I have three classes--the first is one centered around reading the newspaper, the second around Confucian Philosophy, and the third on ancient history. The topics seem to be a handful in English, but these are in Chinese all the way. The teacher for two of them is awesome, super nice and always up for a detour to talk about something else. I often steer the conversation to something more useful, like, say politics! <junkie!> Honestly though, Confucian ethics is useful, but sometimes I just want to practice speaking regular Chinese...

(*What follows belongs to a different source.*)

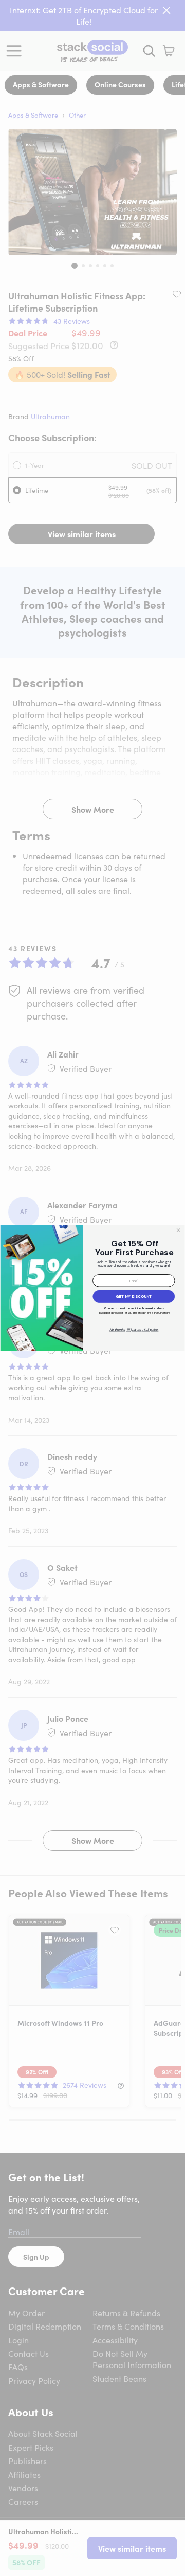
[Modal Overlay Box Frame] (92, 1288)
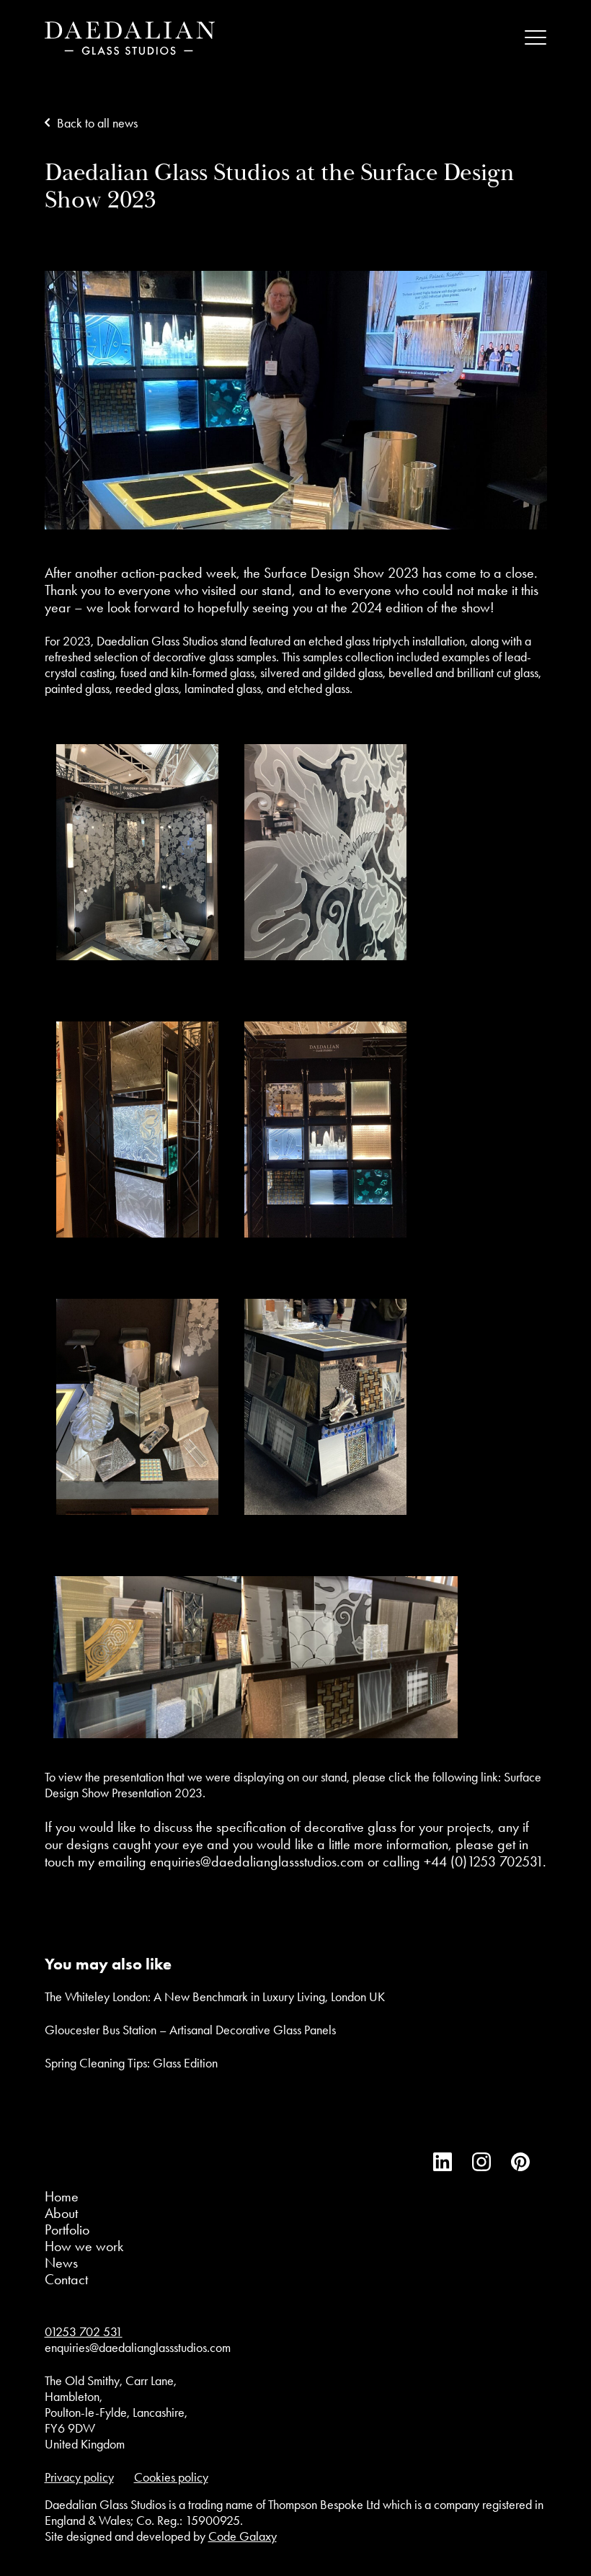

My brain pretty much turns to mush every afternoon after four to six hours of full language immersion, but I'm beginning to think I can hold my own if I prepare enough. We go so fast! There are no activities really, it's just vocab-news article-next chapter vocab-article...etc.  The history one is this old lady who wears a back brace and is quite Catholic school in terms of personality and strictness, if you catch my drift! I'm totally scared of her, but we'll see if I can't get on her good side. If there is one. She will blab on for about twenty minutes at a stretch and then quickly say "understand?!" Needless to say, it's a little tough to tell her you had no idea what she said...I also kind of like teasing her though! Sometimes I tell her I can't understand her Taiwanese accent, which makes her really flustered. "WHAT TAIWANESE ACCENT?!" she moans at me. I tell her Beijing is the standard and Taiwanese is way different. That usually prompts a smack with the dictionary, hahaha!

Overall, though, I am rising to the challenge. It may require a lot more work than Beida, but I feel like the rewards will be much greater!